Andy went with his father to dinner that night—I can picture the scene at the game room: Andy seemed resigned, slightly embarrassed...he seemed as if he knew that there wasn't all a fun conversation ahead. There was a little more to the picture than this, but you get an adequate idea.

Meanwhile, on a more general level and as Andy had said (probably sometime in 1984), he felt that I “had it together” or however he put it; in relation to what the conversation was about, he thought I was composed and efficient, and, accordingly in some general and “eminent” way, different from him. (Once, I think unrelated to this, he spoke as if he thought I was from Connecticut—as if I was a standard-issue preppie, I assume he meant. I was surprised he didn’t know I was from New Jersey or hadn’t asked to know where I was from.
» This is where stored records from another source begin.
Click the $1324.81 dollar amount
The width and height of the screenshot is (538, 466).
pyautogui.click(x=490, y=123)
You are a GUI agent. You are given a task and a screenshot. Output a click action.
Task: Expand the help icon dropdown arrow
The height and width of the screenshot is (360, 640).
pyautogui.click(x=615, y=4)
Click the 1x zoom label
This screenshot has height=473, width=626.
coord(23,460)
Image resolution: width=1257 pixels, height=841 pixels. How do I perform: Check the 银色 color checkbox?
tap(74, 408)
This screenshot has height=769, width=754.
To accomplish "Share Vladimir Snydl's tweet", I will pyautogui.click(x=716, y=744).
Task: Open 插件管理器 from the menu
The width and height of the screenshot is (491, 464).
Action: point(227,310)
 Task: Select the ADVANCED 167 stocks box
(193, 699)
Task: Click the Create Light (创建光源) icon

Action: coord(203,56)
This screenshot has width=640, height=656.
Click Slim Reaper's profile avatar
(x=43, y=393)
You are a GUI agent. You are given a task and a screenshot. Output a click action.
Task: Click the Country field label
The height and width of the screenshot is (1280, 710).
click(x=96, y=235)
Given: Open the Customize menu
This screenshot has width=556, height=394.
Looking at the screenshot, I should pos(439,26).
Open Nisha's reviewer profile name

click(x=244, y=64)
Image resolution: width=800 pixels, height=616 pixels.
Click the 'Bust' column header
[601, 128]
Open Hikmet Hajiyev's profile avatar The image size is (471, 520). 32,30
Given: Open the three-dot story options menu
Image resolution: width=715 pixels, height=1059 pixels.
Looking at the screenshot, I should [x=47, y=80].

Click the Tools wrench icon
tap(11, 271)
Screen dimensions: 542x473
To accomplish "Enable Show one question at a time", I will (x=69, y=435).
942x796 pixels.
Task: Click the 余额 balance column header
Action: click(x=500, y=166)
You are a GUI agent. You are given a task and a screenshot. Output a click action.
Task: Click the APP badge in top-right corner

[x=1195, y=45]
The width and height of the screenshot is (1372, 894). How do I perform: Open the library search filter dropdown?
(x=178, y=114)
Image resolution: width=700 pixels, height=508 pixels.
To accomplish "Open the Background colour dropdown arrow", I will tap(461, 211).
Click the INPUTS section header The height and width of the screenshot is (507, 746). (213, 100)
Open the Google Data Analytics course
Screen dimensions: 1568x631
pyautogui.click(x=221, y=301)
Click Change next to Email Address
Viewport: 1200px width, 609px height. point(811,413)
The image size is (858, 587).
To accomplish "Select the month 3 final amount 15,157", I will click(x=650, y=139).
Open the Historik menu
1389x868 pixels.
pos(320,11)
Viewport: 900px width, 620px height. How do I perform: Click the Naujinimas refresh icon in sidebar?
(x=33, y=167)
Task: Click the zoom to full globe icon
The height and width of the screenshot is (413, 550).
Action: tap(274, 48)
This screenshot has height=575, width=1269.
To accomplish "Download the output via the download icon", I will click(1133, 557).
This was a surprising deviation in his way of being appropriately curious and interested in a friend.)

I tried to help him study just to try to be a friend and, whenever this could tastefully be done, to counsel him to get past the block to achieving his way through college that he admitted was there. I wasn't condescending or smug, or nagging, in my approach. (Once, showing how free we could be, and this could well have not been in the context of my more serious “counseling,” in connection with his freely, half self-conscious and joking reference to his “analyst,” which I readily assumed was Freudian, I referred—in what might seem to you hypocritical coolness—to his “psycho-babbulist.” In those days, Freudian analysis, on the practical level, was considered quaint, and maybe extravagant for some people to choose it as a therapeutic option for themselves. Freudianism was by no means a main area of the very rich variety of psychology courses I had taken in my major.)

Andy worked well enough in the MC itself. He was a “functional” substance abuser, as the more modern jargon would be. After all, in some sense, that job was not terribly demanding in terms of work over time, but it did require enough knowledge of the minutiae of managing and securing the building, as well as a sense of responsibility, including in a building emergency. Andy took this job as seriously as most other student assistant managers there—perhaps a little more so, I would assume as a function of his older age.

The job could also have long, sometimes very late hours, as when you had to stay to close up after a late-running party or the like. The third shift was usually worked by Zak Johnson alone (see Part 1 on Zak), but sometimes was filled by a student when Zak was off or on vacation, and this shift was a relatively trying thing of its own accord. Students usually worked that shift, if at all, during vacations or the summer, when the school schedule didn't make it prohibitive. Probably starting in very late 1984, Andy worked the third shift more than any other student manager, and as it happened, as could only be appreciated later, this was more as his academic career unraveled; his drug use was part of the picture of this arrangement, as we’ll see.

One night, I think sometime after he’d revealed his heroin use to me (which was no earlier than fall or very late 1984), he worked a third shift and, in the morning, he met me at the administrative office door by putting his head against my chest and wimpering or such. (This might have been partly in response to a recent, more-personal communication we’d had some hours previously.) He did this spontaneously, a little surprisingly, but knew it would be accepted. He probably had gone many hours without sleep, and I'm pretty sure he'd been on drugs (heroin) overnight.

I don't know how or, exactly, why the downturn for Andy happened. He’d been at GW perhaps two semesters (I’m not sure if he’d attended classes there in summer 1983) before the 1984-85 school year but, as I’ve said, he had a long way to go to get a bachelor’s, and he wasn’t finishing up his courses at GW as he needed to. In general, he lost what interest and nerve he needed to follow through with school. But the process was rather mysterious and as not-entirely-clear as it was sad.